The global terrorism threat environment is growing more challenging.
The recent attacks in Nice and Orlando show an increase in the frequency and severity of terrorism in the West or against Western interests.
And the weekend terrorist attack on civilians in Kabul was the deadliest in 15 years.
Our law enforcement and security agencies are among the best in the world but we have to ensure they have the powers they need.
Early in the new Parliament we will introduce the Counter-Terrorism Legislation Amendment Bill (No. 1) 2016.
The Bill, originally introduced in November 2015, includes provisions allowing for control orders to be placed on persons 14 years or older with appropriate safeguards.
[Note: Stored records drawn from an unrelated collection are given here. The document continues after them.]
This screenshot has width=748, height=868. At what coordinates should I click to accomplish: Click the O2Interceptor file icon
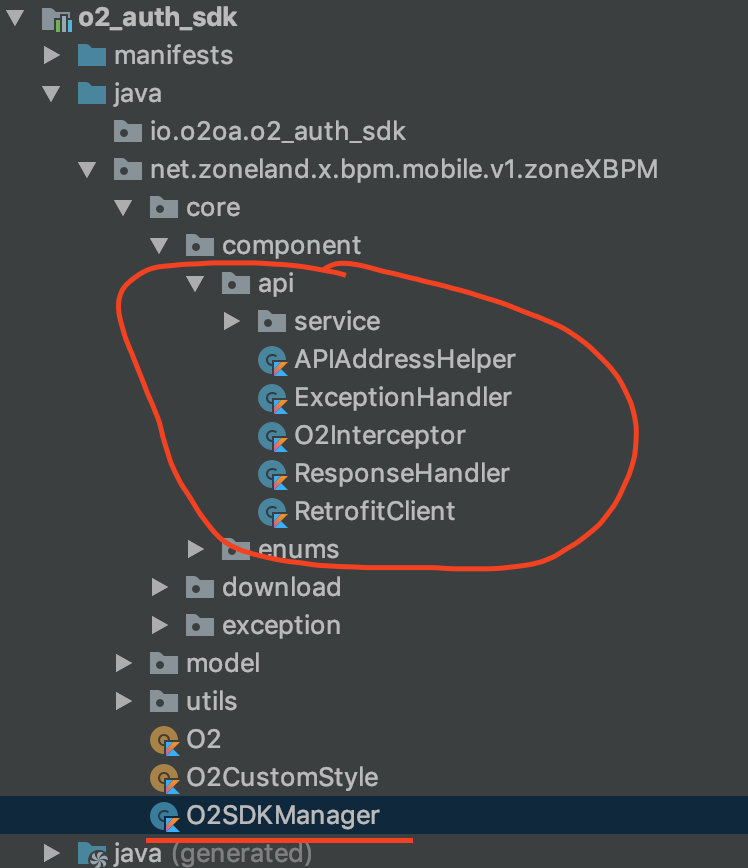pyautogui.click(x=273, y=436)
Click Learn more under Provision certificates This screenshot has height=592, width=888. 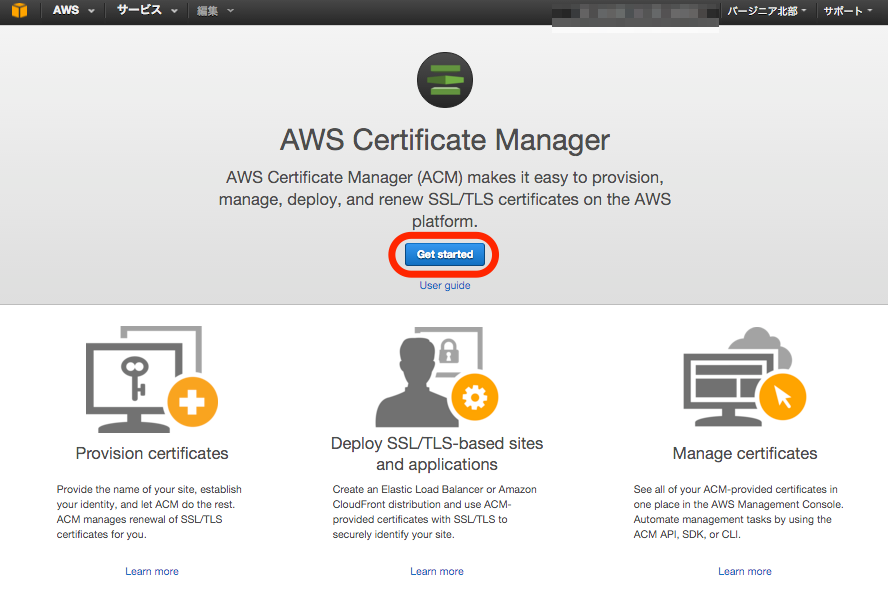coord(151,571)
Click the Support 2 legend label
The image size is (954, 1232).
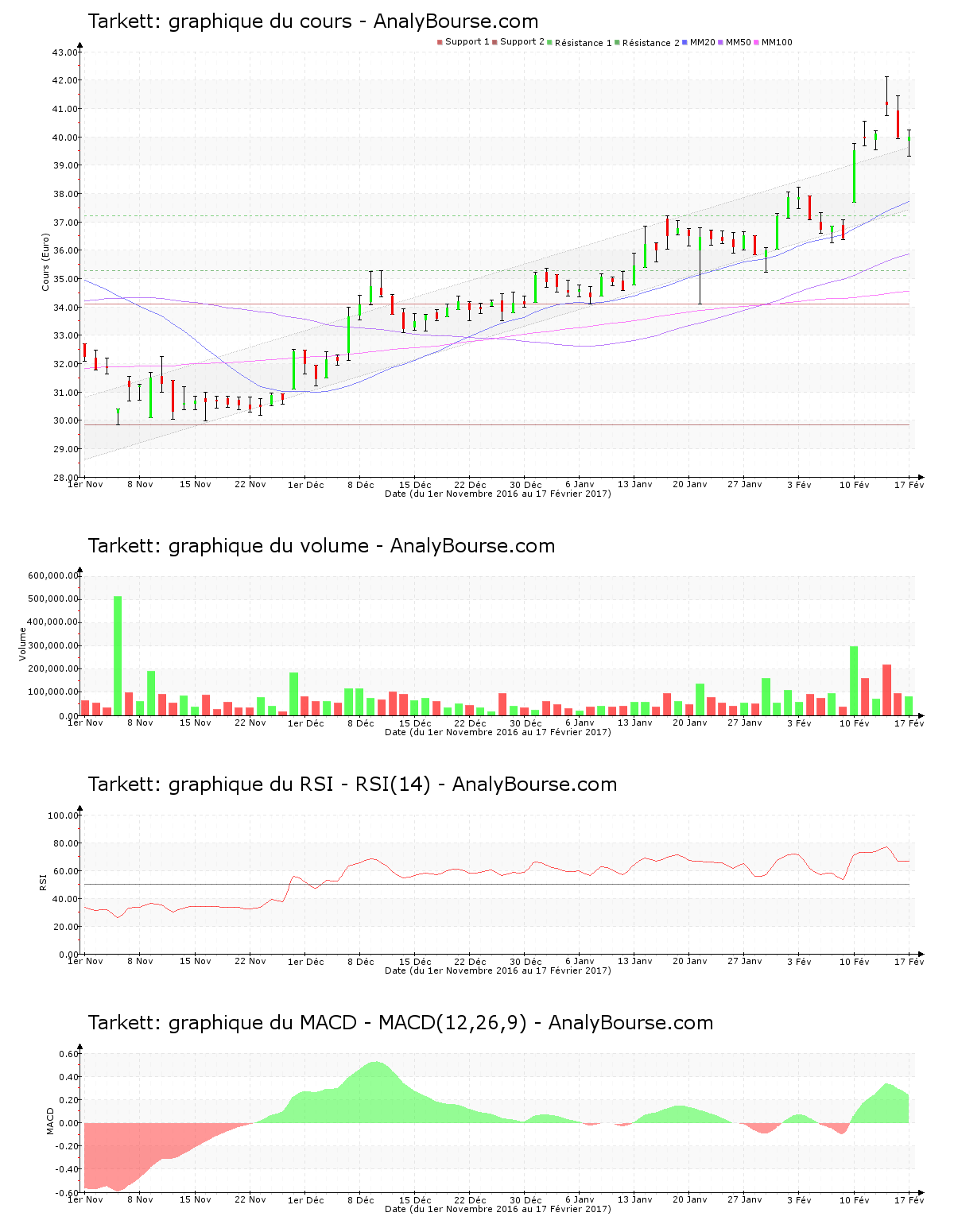point(522,42)
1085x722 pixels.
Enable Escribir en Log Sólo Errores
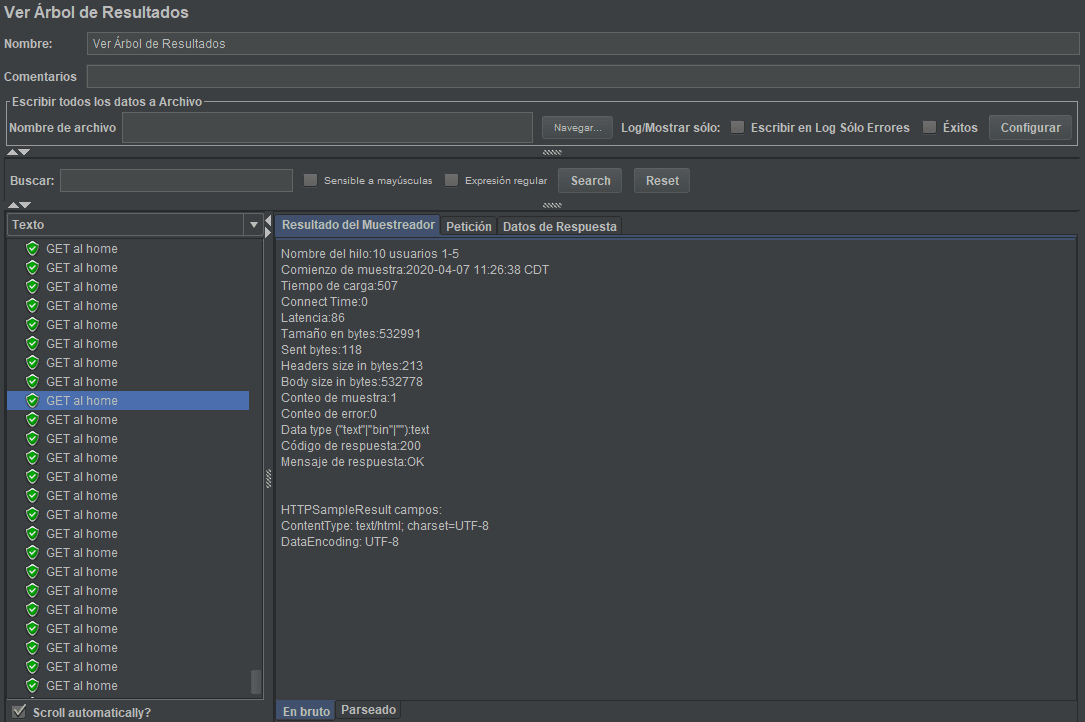click(x=737, y=127)
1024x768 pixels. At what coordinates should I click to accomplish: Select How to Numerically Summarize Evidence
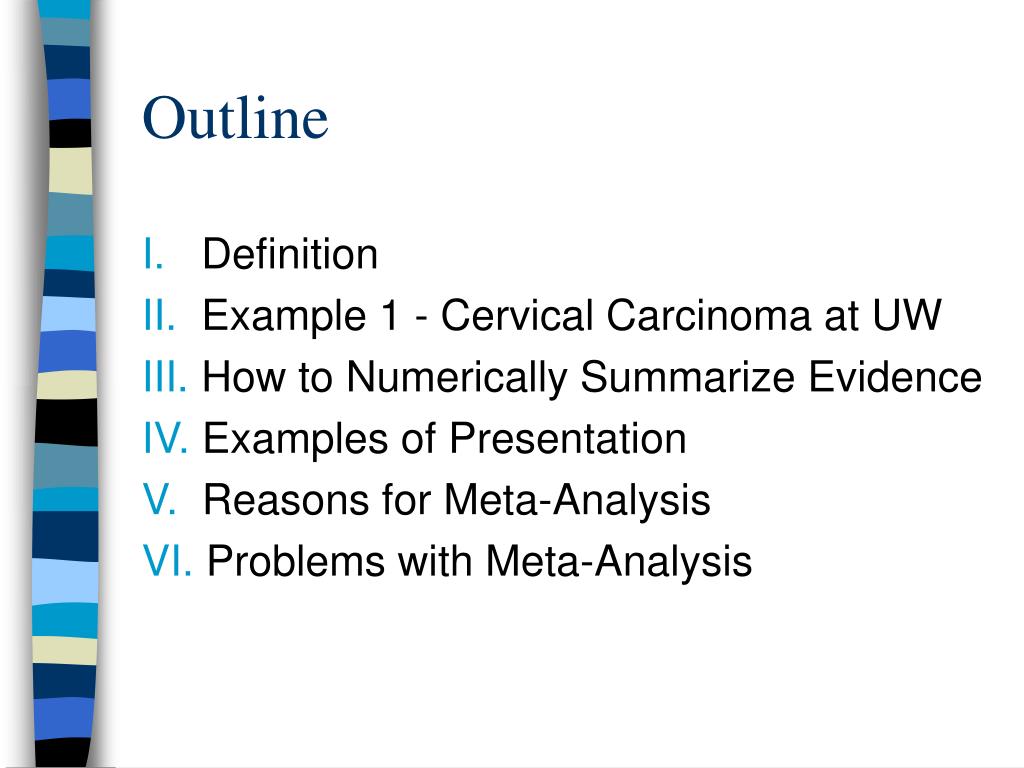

Regrettably, children as young as 14 have been identified as being involved in terrorism-related activities.
The Bill also introduces a new offence of advocating genocide to further respond to the negative impact on our community of people who preach hate.
The Parliamentary Joint Committee on Intelligence and Security (PJCIS) made 21 recommendations on the 2015 Bill, most importantly that the legislation should pass.
Following consultation with the States and Territories, the Government accepts all of the PJCIS recommendations, and they will be reflected in the Bill.
The Attorney-General will also convene a meeting of all the State and Territory Attorneys-General as soon as practicable to ensure post-sentence preventative detention legislation can be introduced quickly.
This legislation will enable additional periods of imprisonment for terrorist offenders who have served their sentences but are still judged to present an unacceptable risk to the community.
It will be a court supervised process with regular reviews and reassessments, similar to arrangements that apply in a number of jurisdictions for sex offenders and for extremely violent individuals.
The states agreed in principle for the Commonwealth to lead this process at the COAG meeting in April.
The States and Territories are our partners in tackling the threats of terrorism and we thank them for their cooperation and support.
We also thank the PJCIS for its continuing bipartisan contribution to necessary national security reforms.
These two measures will give our security agencies the tools they need to keep Australians safe.